Although not all in the UMJC would agree with Eaton in his perspective on Jewish tradition, the difference between Debbie Finkelstein’s approach and Eaton’s is indicative of the divergent overall stances toward tradition within MJAA and UMJC. Finkelstein, like many in the MJAA, exhibits a suspicion of tradition when it is merely based on “rote” ritual, without emphasis on the person’s heart attitude, which is the way they perceive most obser­vant Jews. Implicit in this view is an evangelical fear of legalism, a confidence in one’s ability to please God by observing Torah with­out the proper inner disposition or spiritual foundation. Although legalism is often strictly defined as the belief that observance of Torah is the basis of salvation, within evangelicalism it can be used in a broader sense. Legalism can also be understood as the attempt to please God on the basis of one’s works, rather than by faith in Messiah’s works, or the placing of inordinate emphasis on outward behavior versus the inward spirit. As Shoshana Feher remarks of the congregation she studied; “Messianic Jews are quick to point out that their ritual practice is quite different from that of tradi­tional Jews. They emphasize that their Messianic rendition is a mat­ter of tradition and choice, not of legalism . . . Believers state that because they are free from the necessity of keeping any command­ment, they are also free to keep parts of the law.”151

Both Beth Yeshua and other MJAA congregations, a well as the UMJC congregation that Shoshanah Feher studied, seeks to avoid legalism by keeping the issue of ritual observance one of complete individual choice. For instance, Rob Kirsch of Beth Yeshua explains his wearing of tzitzit as something “God had laid [sic] on my heart,” but did not compel him to insist others wear it, for “each person has the spirit and works things out on his own . . . It’s not my place to tell them how to ritually behave or act.”152 Another way Torah obser­vance is justified is by arguing that this is how Yeshua would have worshiped, recalling restorationist themes. A third way to avoid legalism and make the traditions more “kosher” for Messianic use is by overlaying them with Messianic meaning and thus making them more “spiritually full,” as seen in Beth Yeshua’s circumcision and Bar/Bat Mitzvah ceremonies.
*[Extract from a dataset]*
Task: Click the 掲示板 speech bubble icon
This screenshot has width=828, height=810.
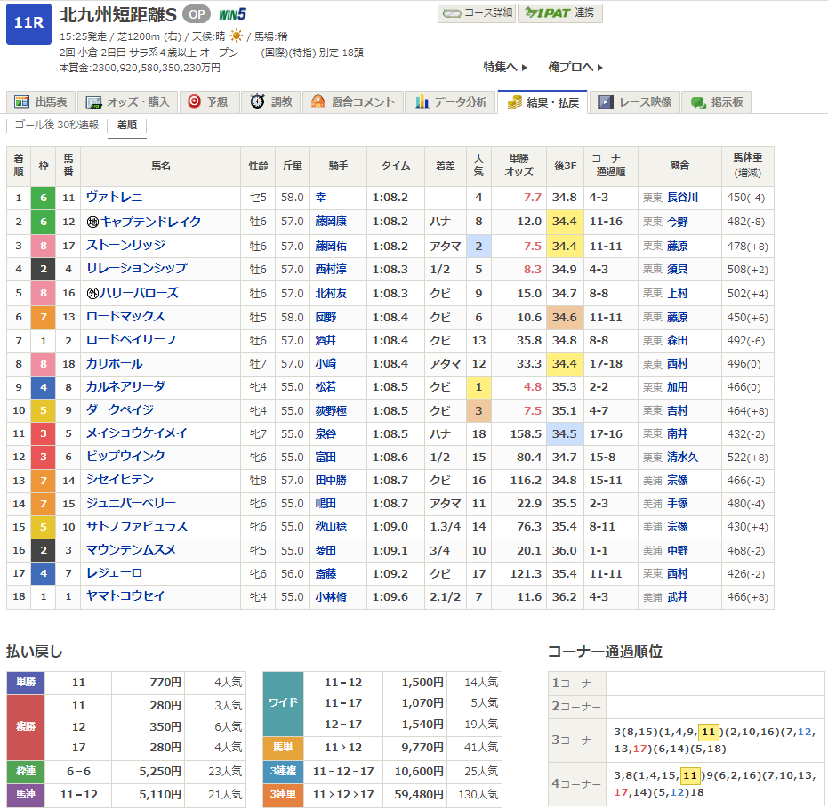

While the MJAA agrees that Jewish believers are to maintain their Jewishness, there is a more pronounced hesitation to speak of “musts” in regard to Jewish observance. This hesitation regarding tradition is also influenced by the MJAA’s more charismatic orien­tation. As a member of Sheher’s congregation explained, “Messianic Judaism holds that the ruach is more important for guiding behav­ior than the commandments of Torah.”153 This is characteristic of charismatic, Pentecostal traditions that give just as much authori­ty, if not more, to the immediate experience of the Spirit of God than the written word.154 In an article entitled “Messianic Jewish Revival and Liturgy,” MJAA General Secretary Joel Chernoff (Martin’s son and David’s brother), contrasts a spirit-led service with one that is too “liturgical,” that is, too dependent on Jewish traditional forms. The central concern for Chernoff is that “the paths we commit to in developing and organizing this [Messianic] revival not hinder the marvelous and supernatural flow from which the Messianic Jewish revival emanated.”155 Within charismatic expression, the internalized religious experience is central, and spontaneity in worship is often a sign of the Spirit’s moving within a person or congregation. While Chernoff appreciates the value of Jewish liturgical traditions, he also sees that they can “inadvertent­ly restrict the joyful nature and free flow of the Spirit.” A liturgical element is regarded as inappropriate for worship if it has a “damp­ening effect on the flow of the Spirit in our Shabbat service.”156 The closer alliance with evangelical thought thus makes the MJAA more suspicious of Jewish ritual observance.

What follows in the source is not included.